By 1640, Saskia was gravely ill, likely from tuberculosis and, surely, from the physical and emotional tolls of her short life. As can be seen in the artwork below in Photo #5, Rembrandt captured another moment in the evolution of Saskia’s compelling emotional life in an etching done during her sickness.
(Photo #5. Rembrandt’s 1640 etching of thinning Saskia entitled Sick Woman in White Shaw. I think the etching just exudes resignation, anxiety, and quiet dignity.)
A year or so after Rembrandt etched Sick Woman in White Shaw, on September 22, 1641, Saskia gave birth to her fourth child, a son named Titus who did survive to the age of 26. Saskia, however, died on June 14, 1642 at the age of 29, when her only living son was just 9 months old.

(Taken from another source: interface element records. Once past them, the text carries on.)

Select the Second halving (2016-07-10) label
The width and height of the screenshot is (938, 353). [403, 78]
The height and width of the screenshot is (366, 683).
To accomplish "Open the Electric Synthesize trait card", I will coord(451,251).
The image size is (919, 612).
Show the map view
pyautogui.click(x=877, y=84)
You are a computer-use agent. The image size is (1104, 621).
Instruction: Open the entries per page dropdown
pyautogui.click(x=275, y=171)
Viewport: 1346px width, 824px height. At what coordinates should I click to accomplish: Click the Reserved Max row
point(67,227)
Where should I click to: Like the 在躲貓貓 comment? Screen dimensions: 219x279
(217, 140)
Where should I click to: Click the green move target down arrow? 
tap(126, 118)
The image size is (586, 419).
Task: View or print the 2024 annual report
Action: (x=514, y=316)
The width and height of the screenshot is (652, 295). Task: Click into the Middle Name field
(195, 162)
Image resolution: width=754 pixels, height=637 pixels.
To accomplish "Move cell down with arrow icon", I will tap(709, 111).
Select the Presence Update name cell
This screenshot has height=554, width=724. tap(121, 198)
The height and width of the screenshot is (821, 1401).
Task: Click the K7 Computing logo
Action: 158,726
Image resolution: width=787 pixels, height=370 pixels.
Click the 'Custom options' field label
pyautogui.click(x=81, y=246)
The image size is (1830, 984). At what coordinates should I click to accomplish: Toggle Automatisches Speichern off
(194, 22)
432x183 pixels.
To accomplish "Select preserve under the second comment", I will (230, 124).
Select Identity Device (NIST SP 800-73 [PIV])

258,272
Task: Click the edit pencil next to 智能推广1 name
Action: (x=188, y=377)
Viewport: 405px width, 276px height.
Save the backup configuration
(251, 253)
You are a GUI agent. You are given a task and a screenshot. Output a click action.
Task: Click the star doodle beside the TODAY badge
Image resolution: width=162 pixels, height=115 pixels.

Rembrandt had two significant relationships after Saskia’s death, but he never technically remarried. Eventually, he fell on difficult financial times, and was forced to sell Saskia’s grave in or around 1662.
Rembrandt himself died on October 4, 1669. He was buried in a rented grave which reportedly has long since disappeared.
At some point before his death, Saskia’s small portrait left Rembrandt’s hands and was passed along from person to person and place to place, none of which we know. What we do know is, a few centuries went by, and then on one sunny day, it was hanging on a hollow half wall at Antique Depot in Orange, California.
$56 and a cross-country move later, this little bit of serendipity now floats on a brightly lit pink plaster wall in our house.
It’s happy now, I’m sure.
* * *
I think Rembrandt’s God-given and humbling genius is most evident in his etchings.
They are just so stark. Nothing more than a wisp here. A controlled jag there. A tiny line, some sparse shading, a small curve and a whole lot of complexity buried in negative space.
Simple but intense, our etching captures profound human emotion with pure accuracy.
I think it looks like love.
I just don’t know how else to describe it.